Unwinding and laying involves the uniform release of pre-wound carbon fibre bundles at a constant speed, followed by the placement of multiple fibre strands onto a flat surface to prepare for subsequent processes. Unwinding typically employs dedicated equipment fitted with damping mechanisms, where both unwinding speed and fibre tension are meticulously controlled. Maintaining a continuous and uniform unwinding rate is fundamental to achieving stable, continuous graphitization treatment. Laying entails the orderly and even distribution of multiple fibre strands across a flat plane, with careful regulation of the inter-fibre spacing. Excessively narrow spacing causes inter-fibre friction during processing, leading to fraying that disrupts the normal, stable graphitization process and compromises the fibers’ mechanical properties. Conversely, overly wide spacing reduces the equipment’s production efficiency.
Degumming is the process of pre-treating carbon fibers in an air furnace at temperatures between 300 and 500°C. As finished carbon fibers typically carry a sizing agent protecting the fibers, degumming is required prior to high-temperature graphitization to prevent damage to the fibers caused by the vigorous decomposition of the sizing agent during the high-temperature treatment. The degumming process must be stabilised to match the carbon fibre sizing agent. The principle is to completely remove the sizing agent from the fibre surface while minimising damage to the filaments caused by oxidation. As the oxidation reaction rate of carbon fibres increases sharply above 500°C, degumming temperatures rarely exceed this threshold. For sizing agents with higher decomposition temperatures, the degumming duration may be appropriately extended to achieve complete removal.
Passivation is a treatment process conducted at 800–1200°C under nitrogen atmosphere. Following degumming, carbon fibers exhibit decomposed sizing agents that leave reactive oxygen-containing functional groups on their surfaces. These oxygen-containing groups generate oxygen during subsequent high-temperature heat treatment, which can adversely affect the structure and properties of the treated fibers. Consequently, degummed carbon fibers must undergo further passivation treatment to eliminate the reactive functional groups remaining on the fibre surface after degumming.
Graphitization is the process of heat treating carbon fibers at temperatures exceeding 1800°C. Graphitization must be conducted under inert gas protection. At temperatures below 2600°C, high-purity nitrogen gas with an oxygen content below 1×10⁻⁶ can serve as the protective atmosphere. However, at temperatures exceeding 2600°C, nitrogen in the atmosphere may react chemically with the carbon (C) in the fibers. Consequently, argon gas must be employed as the protective atmosphere at these elevated temperatures. Temperature, duration, and tension constitute the three primary process parameters governing the coarse-grained graphitization of carbon fibers, collectively determining the structural properties of the final fibre product.

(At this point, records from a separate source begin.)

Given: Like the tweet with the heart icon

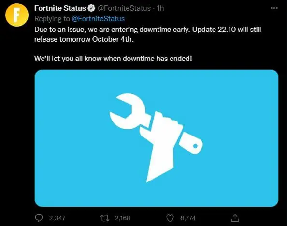Looking at the screenshot, I should point(170,218).
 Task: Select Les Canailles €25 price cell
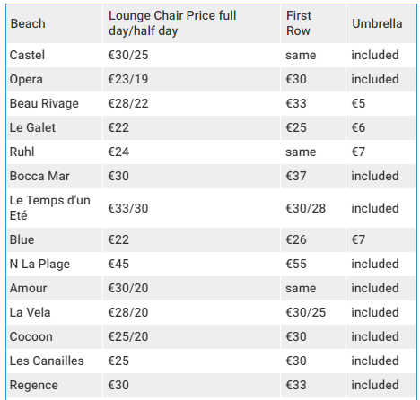[192, 361]
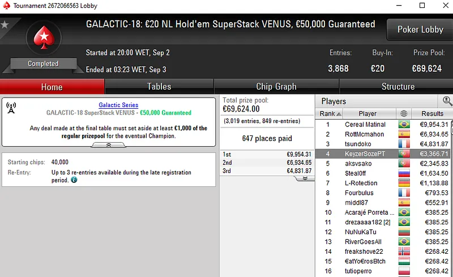Open the Chip Graph tab
Image resolution: width=453 pixels, height=277 pixels.
pyautogui.click(x=276, y=87)
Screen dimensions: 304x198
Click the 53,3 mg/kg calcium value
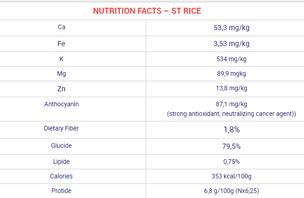[231, 28]
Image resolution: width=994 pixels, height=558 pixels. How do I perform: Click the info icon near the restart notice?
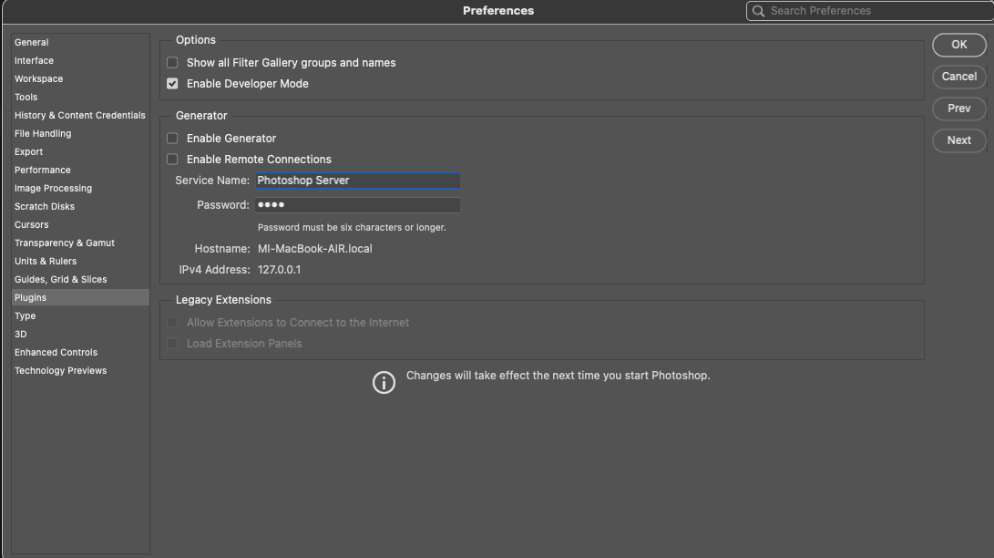tap(384, 381)
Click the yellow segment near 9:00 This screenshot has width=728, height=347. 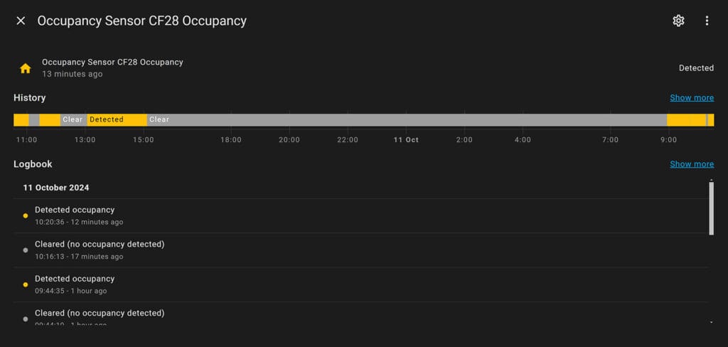coord(687,120)
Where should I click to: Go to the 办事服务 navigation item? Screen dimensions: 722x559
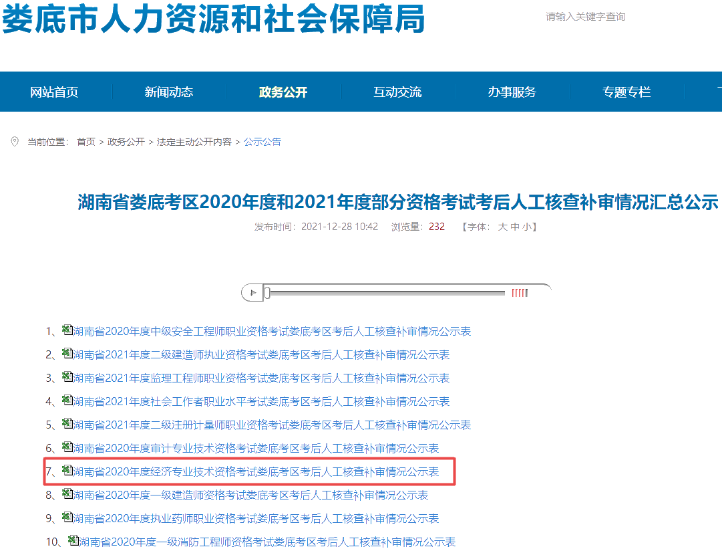click(x=512, y=92)
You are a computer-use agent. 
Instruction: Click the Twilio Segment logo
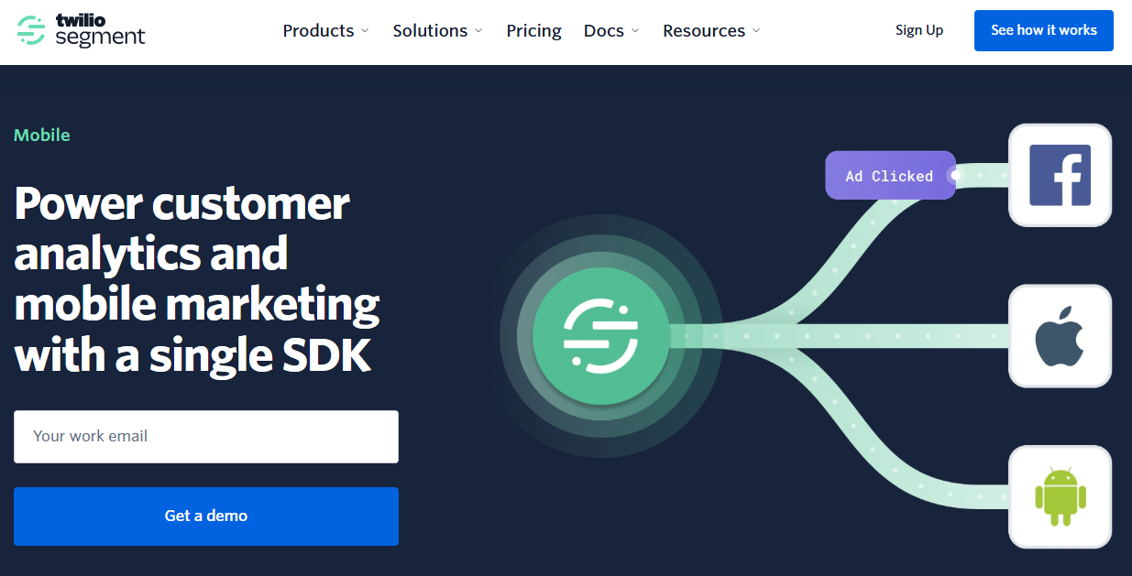point(81,30)

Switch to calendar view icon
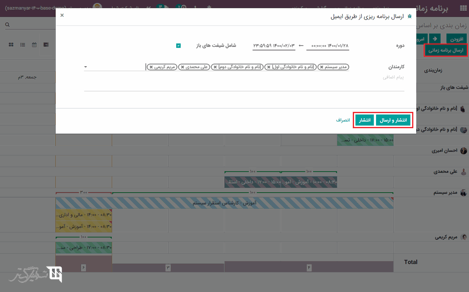click(34, 45)
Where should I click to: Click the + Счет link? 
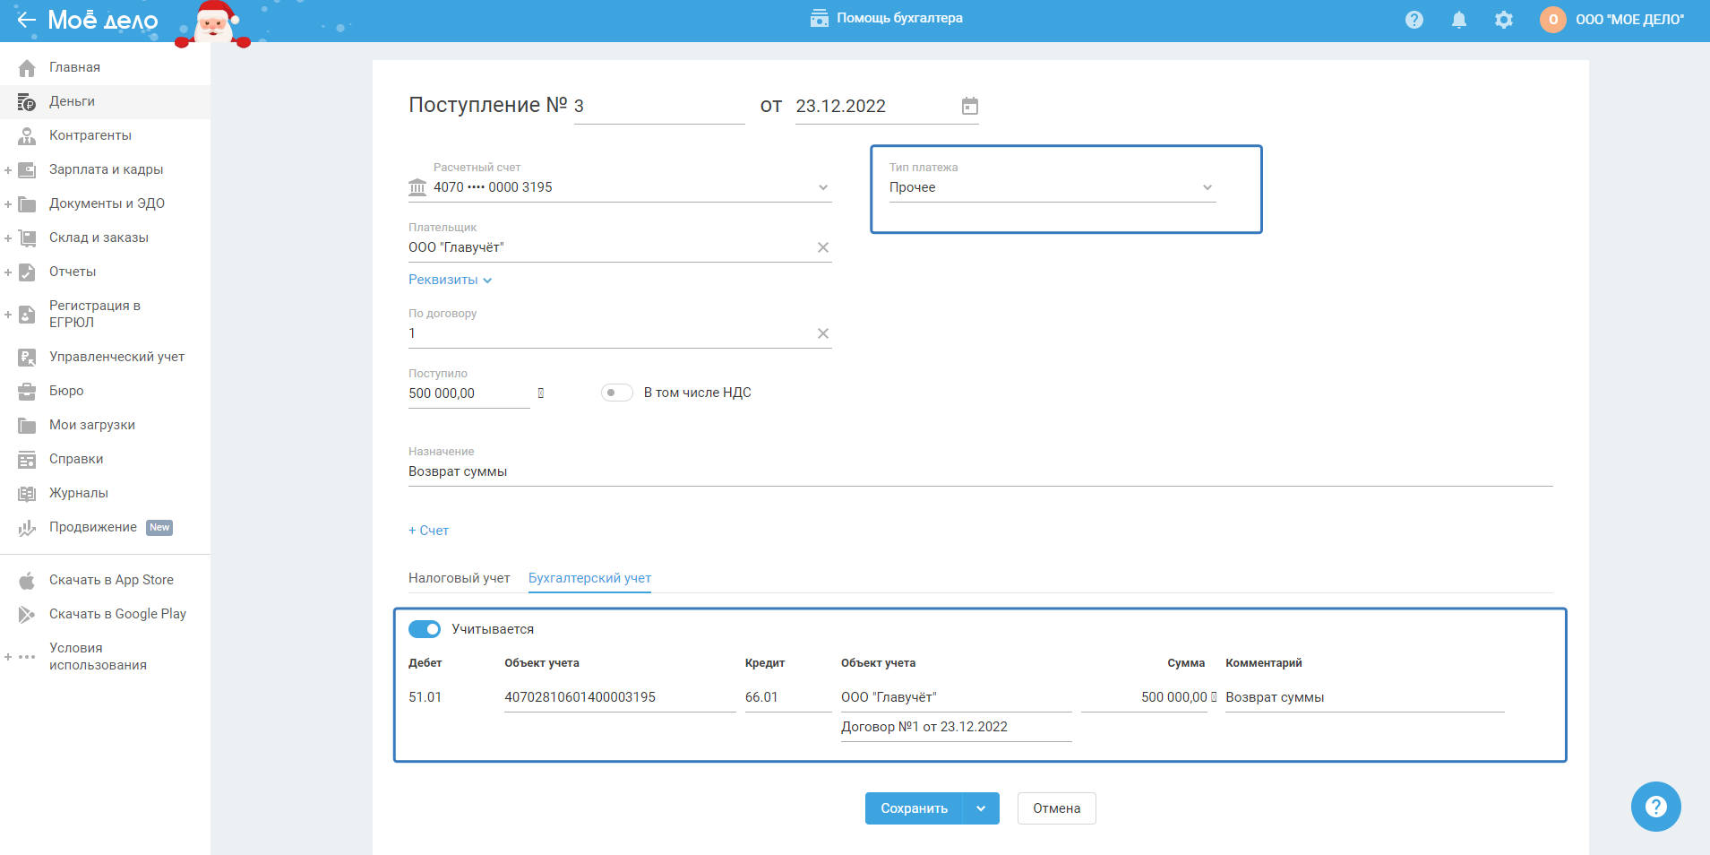(x=428, y=531)
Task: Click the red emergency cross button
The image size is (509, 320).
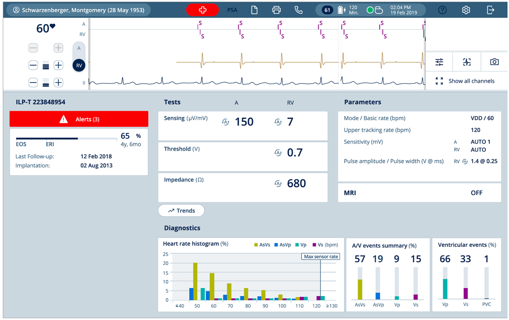Action: coord(203,10)
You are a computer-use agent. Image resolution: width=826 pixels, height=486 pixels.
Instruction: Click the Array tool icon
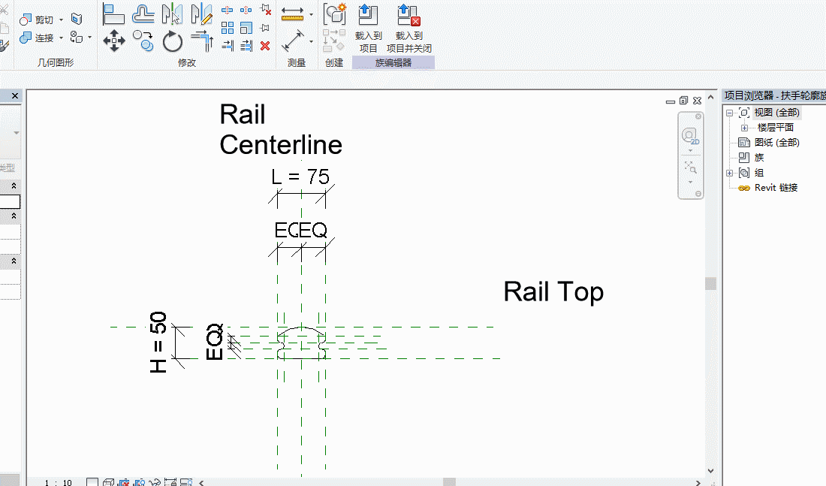pos(227,28)
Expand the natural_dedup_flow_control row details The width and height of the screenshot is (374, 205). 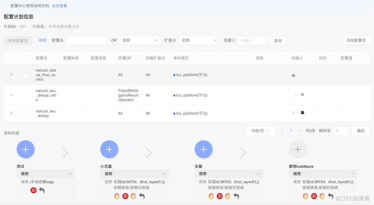[11, 75]
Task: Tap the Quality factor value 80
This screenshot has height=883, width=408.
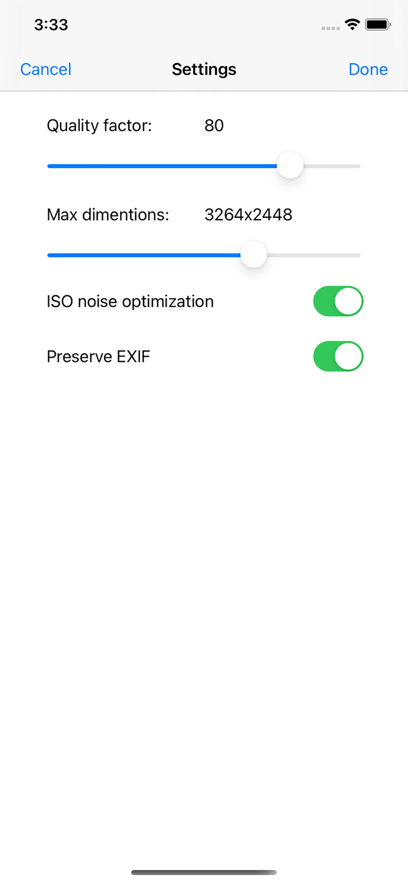Action: (214, 125)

To enhance the composite properties between graphite fibers and matrix materials such as resins, surface treatment of the graphite fibers is typically required. The surface treatment of graphite fibers is similar to that of carbon fibers, employing anodisation. However, as the surface of graphite fibers is more inert than that of carbon fibers, the process conditions for surface treatment must be correspondingly adjusted.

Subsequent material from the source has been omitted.